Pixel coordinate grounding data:
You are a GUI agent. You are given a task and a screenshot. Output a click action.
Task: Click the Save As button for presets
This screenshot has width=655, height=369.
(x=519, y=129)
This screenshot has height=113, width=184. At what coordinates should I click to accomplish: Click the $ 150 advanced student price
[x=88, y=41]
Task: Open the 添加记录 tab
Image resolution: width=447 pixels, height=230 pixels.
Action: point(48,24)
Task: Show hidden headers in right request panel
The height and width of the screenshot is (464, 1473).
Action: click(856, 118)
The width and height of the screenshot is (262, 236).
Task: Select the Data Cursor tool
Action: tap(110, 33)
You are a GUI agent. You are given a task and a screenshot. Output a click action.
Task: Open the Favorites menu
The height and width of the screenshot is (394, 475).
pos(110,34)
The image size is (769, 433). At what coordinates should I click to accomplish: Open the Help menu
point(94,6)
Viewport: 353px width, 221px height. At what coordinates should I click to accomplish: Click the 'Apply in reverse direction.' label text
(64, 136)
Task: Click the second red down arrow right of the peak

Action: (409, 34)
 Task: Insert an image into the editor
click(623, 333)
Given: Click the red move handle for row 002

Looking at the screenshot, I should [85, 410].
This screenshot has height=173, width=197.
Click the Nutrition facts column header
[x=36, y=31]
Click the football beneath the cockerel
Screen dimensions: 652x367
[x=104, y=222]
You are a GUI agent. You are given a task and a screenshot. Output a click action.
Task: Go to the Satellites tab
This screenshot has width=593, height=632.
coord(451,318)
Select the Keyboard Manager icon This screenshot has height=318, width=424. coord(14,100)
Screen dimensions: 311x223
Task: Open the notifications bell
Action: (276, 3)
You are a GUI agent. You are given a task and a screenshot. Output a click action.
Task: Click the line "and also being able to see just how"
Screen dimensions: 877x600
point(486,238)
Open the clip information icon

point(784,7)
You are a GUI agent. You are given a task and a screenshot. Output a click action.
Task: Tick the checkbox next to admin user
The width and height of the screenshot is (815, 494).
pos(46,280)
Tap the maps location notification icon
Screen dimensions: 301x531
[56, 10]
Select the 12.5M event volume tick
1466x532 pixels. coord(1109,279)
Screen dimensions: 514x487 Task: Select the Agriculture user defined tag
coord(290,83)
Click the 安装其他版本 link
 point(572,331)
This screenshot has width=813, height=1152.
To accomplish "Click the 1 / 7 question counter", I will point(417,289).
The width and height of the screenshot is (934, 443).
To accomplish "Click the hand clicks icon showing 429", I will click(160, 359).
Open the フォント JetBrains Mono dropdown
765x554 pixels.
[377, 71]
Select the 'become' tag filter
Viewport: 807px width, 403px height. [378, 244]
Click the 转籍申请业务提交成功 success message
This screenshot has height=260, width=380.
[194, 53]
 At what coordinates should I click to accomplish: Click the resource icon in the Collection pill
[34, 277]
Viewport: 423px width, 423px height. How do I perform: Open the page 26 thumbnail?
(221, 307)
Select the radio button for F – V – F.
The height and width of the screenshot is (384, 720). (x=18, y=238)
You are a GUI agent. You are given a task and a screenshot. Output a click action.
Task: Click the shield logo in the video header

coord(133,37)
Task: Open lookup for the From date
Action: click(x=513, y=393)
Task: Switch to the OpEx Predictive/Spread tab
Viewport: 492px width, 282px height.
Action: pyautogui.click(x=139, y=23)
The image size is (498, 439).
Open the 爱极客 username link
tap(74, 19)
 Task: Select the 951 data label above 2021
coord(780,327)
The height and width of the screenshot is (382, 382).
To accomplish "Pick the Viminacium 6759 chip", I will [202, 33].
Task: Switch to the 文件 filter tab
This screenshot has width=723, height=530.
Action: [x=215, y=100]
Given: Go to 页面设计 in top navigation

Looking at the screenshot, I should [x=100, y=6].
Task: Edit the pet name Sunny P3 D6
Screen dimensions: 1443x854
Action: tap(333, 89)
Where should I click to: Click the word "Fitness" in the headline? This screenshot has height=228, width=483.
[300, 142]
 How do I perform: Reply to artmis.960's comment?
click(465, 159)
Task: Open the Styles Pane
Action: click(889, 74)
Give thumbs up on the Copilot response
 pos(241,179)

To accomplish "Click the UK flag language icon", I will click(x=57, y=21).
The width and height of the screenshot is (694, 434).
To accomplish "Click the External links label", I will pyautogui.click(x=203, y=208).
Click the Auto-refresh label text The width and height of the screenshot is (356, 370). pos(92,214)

> **Work instruction**
What is needed is an exact copy of every entry above.

> **Output of the task**
You are a GUI agent. You are given a task and a screenshot. Output a click action.
Task: Click the Save As button for presets
This screenshot has width=655, height=369.
(x=519, y=129)
This screenshot has height=113, width=184. At what coordinates should I click to accomplish: Click the $ 150 advanced student price
[x=88, y=41]
Task: Open the 添加记录 tab
Image resolution: width=447 pixels, height=230 pixels.
Action: point(48,24)
Task: Show hidden headers in right request panel
The height and width of the screenshot is (464, 1473).
Action: click(856, 118)
The width and height of the screenshot is (262, 236).
Task: Select the Data Cursor tool
Action: tap(110, 33)
You are a GUI agent. You are given a task and a screenshot. Output a click action.
Task: Open the Favorites menu
The height and width of the screenshot is (394, 475).
pos(110,34)
The image size is (769, 433). At what coordinates should I click to accomplish: Open the Help menu
point(94,6)
Viewport: 353px width, 221px height. At what coordinates should I click to accomplish: Click the 'Apply in reverse direction.' label text
(64, 136)
Task: Click the second red down arrow right of the peak

Action: (409, 34)
 Task: Insert an image into the editor
click(623, 333)
Given: Click the red move handle for row 002

Looking at the screenshot, I should [85, 410].
This screenshot has height=173, width=197.
Click the Nutrition facts column header
[x=36, y=31]
Click the football beneath the cockerel
Screen dimensions: 652x367
[x=104, y=222]
You are a GUI agent. You are given a task and a screenshot. Output a click action.
Task: Go to the Satellites tab
This screenshot has width=593, height=632.
coord(451,318)
Select the Keyboard Manager icon This screenshot has height=318, width=424. coord(14,100)
Screen dimensions: 311x223
Task: Open the notifications bell
Action: (276, 3)
You are a GUI agent. You are given a task and a screenshot. Output a click action.
Task: Click the line "and also being able to see just how"
Screen dimensions: 877x600
point(486,238)
Open the clip information icon

point(784,7)
You are a GUI agent. You are given a task and a screenshot. Output a click action.
Task: Tick the checkbox next to admin user
The width and height of the screenshot is (815, 494).
pos(46,280)
Tap the maps location notification icon
Screen dimensions: 301x531
[56, 10]
Select the 12.5M event volume tick
1466x532 pixels. coord(1109,279)
Screen dimensions: 514x487 Task: Select the Agriculture user defined tag
coord(290,83)
Click the 安装其他版本 link
 point(572,331)
This screenshot has width=813, height=1152.
To accomplish "Click the 1 / 7 question counter", I will point(417,289).
The width and height of the screenshot is (934, 443).
To accomplish "Click the hand clicks icon showing 429", I will click(160, 359).
Open the フォント JetBrains Mono dropdown
765x554 pixels.
[377, 71]
Select the 'become' tag filter
Viewport: 807px width, 403px height. [378, 244]
Click the 转籍申请业务提交成功 success message
This screenshot has height=260, width=380.
[194, 53]
 At what coordinates should I click to accomplish: Click the resource icon in the Collection pill
[34, 277]
Viewport: 423px width, 423px height. How do I perform: Open the page 26 thumbnail?
(221, 307)
Select the radio button for F – V – F.
The height and width of the screenshot is (384, 720). (x=18, y=238)
You are a GUI agent. You are given a task and a screenshot. Output a click action.
Task: Click the shield logo in the video header

coord(133,37)
Task: Open lookup for the From date
Action: click(x=513, y=393)
Task: Switch to the OpEx Predictive/Spread tab
Viewport: 492px width, 282px height.
Action: pyautogui.click(x=139, y=23)
The image size is (498, 439).
Open the 爱极客 username link
tap(74, 19)
 Task: Select the 951 data label above 2021
coord(780,327)
The height and width of the screenshot is (382, 382).
To accomplish "Pick the Viminacium 6759 chip", I will [202, 33].
Task: Switch to the 文件 filter tab
This screenshot has width=723, height=530.
Action: [x=215, y=100]
Given: Go to 页面设计 in top navigation

Looking at the screenshot, I should [x=100, y=6].
Task: Edit the pet name Sunny P3 D6
Screen dimensions: 1443x854
Action: tap(333, 89)
Where should I click to: Click the word "Fitness" in the headline? This screenshot has height=228, width=483.
[300, 142]
 How do I perform: Reply to artmis.960's comment?
click(465, 159)
Task: Open the Styles Pane
Action: click(889, 74)
Give thumbs up on the Copilot response
 pos(241,179)

To accomplish "Click the UK flag language icon", I will click(x=57, y=21).
The width and height of the screenshot is (694, 434).
To accomplish "Click the External links label", I will pyautogui.click(x=203, y=208).
Click the Auto-refresh label text The width and height of the screenshot is (356, 370). pos(92,214)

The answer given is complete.